Il lattosio, lo zucchero naturalmente presente nel latte e nei suoi derivati, è un componente alimentare che suscita spesso interrogativi, specialmente per chi soffre di intolleranza. Tra i prodotti caseari più amati della tradizione italiana, la mozzarella di bufala occupa un posto d'onore. Ma quale è la sua relazione con il lattosio? Contiene lattosio? E quanto è digeribile? Questo articolo si propone di fare chiarezza, esplorando in dettaglio la quantità di lattosio nella mozzarella di bufala e il suo profilo nutrizionale, fornendo informazioni utili per un consumo consapevole.

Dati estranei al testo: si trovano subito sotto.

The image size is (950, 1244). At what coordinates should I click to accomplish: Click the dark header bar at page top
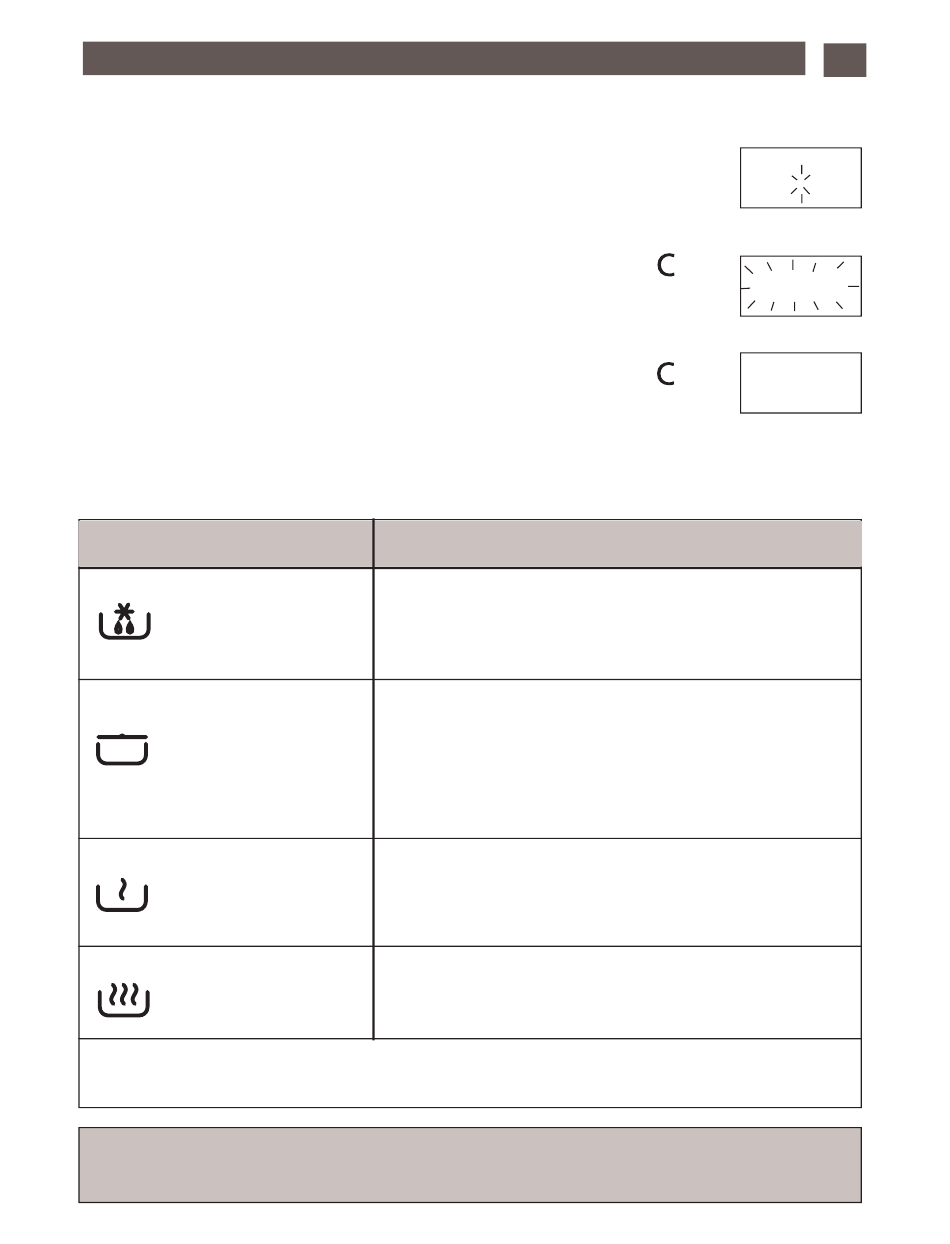(444, 59)
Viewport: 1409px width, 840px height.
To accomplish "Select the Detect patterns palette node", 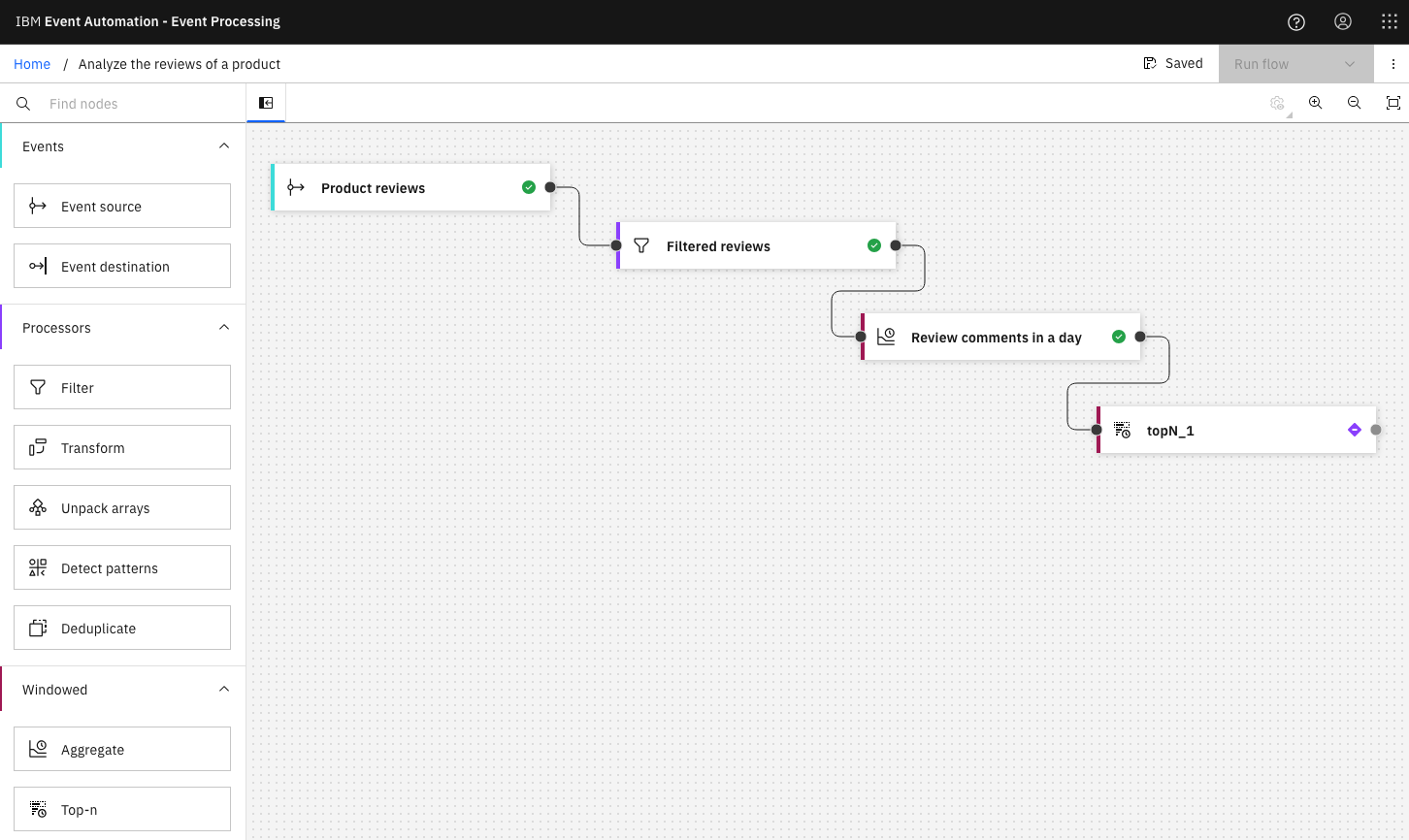I will click(122, 567).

Comprendere il Lattosio e l'Intolleranza
Prima di addentrarci nelle specificità della mozzarella di bufala, è fondamentale comprendere cosa sia il lattosio e perché alcuni individui abbiano difficoltà a digerirlo. Il lattosio è un disaccaride, uno zucchero complesso composto da due monosaccaridi: glucosio e galattosio. Per essere assorbito dall'organismo, il lattosio deve essere scisso in queste due unità più semplici. Questo processo è mediato dall'enzima lattasi, prodotto naturalmente dall'intestino tenue.
Nella maggior parte dei neonati, la produzione di lattasi è abbondante. Tuttavia, con la crescita, i livelli di questo enzima tendono a diminuire naturalmente in una percentuale significativa della popolazione mondiale. Quando l'organismo non produce sufficiente lattasi per scindere il lattosio, questo zucchero non digerito raggiunge l'intestino crasso, dove viene fermentato dai batteri. Questa fermentazione è la causa dei sintomi tipici dell'intolleranza al lattosio, che possono variare da persona a persona ma generalmente includono gonfiore addominale, flatulenze, crampi, diarrea e nausea.

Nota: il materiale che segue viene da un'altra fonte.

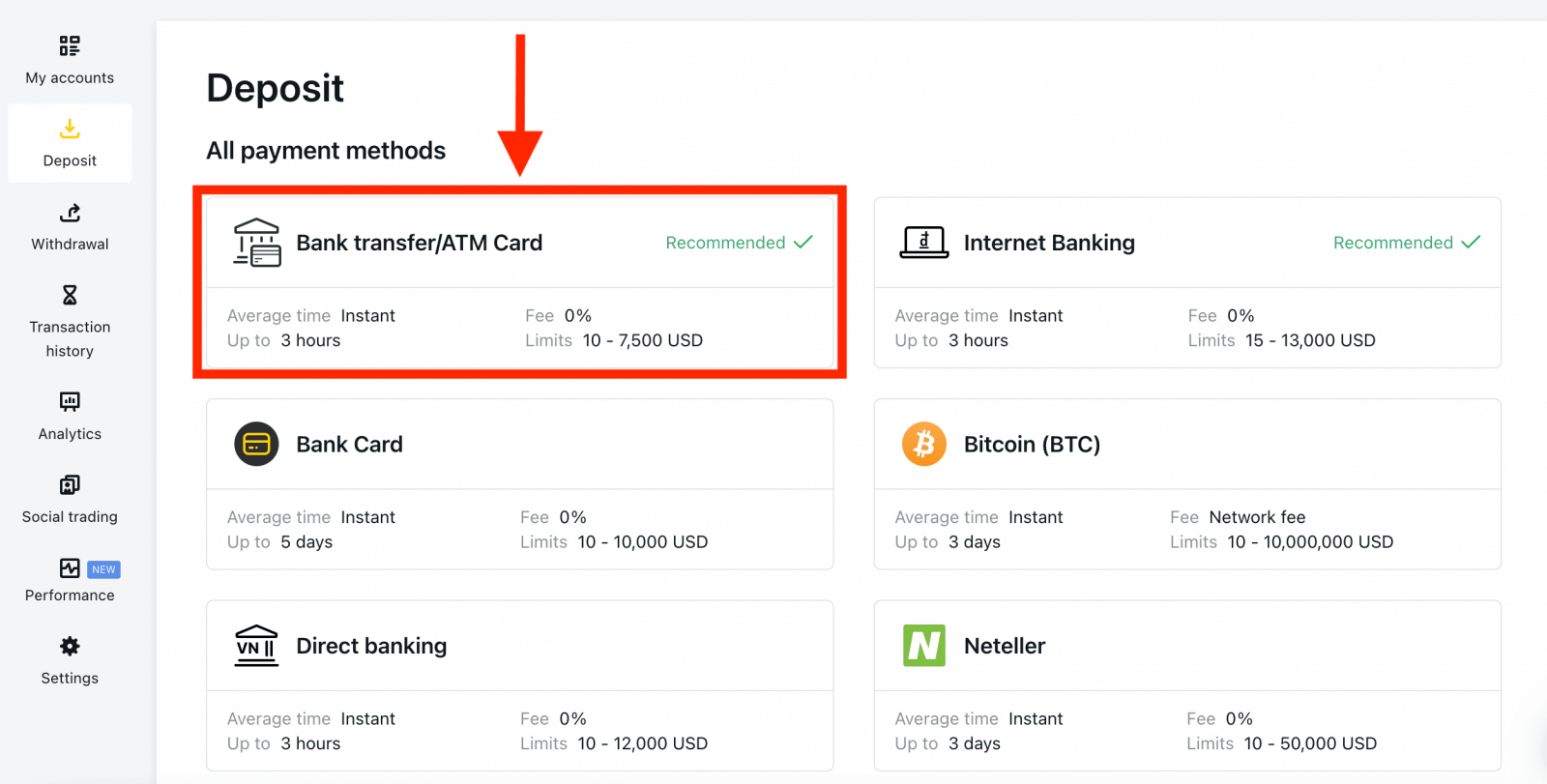The image size is (1547, 784).
Task: Select the Bank transfer/ATM Card title
Action: (x=419, y=243)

Si stima che circa la metà della popolazione italiana soffra di una qualche forma di intolleranza al lattosio, rendendo la scelta degli alimenti un aspetto cruciale della vita quotidiana per molti. È importante sottolineare che l'intolleranza al lattosio non è una malattia, ma una condizione metabolica che può essere gestita attraverso una dieta adeguata.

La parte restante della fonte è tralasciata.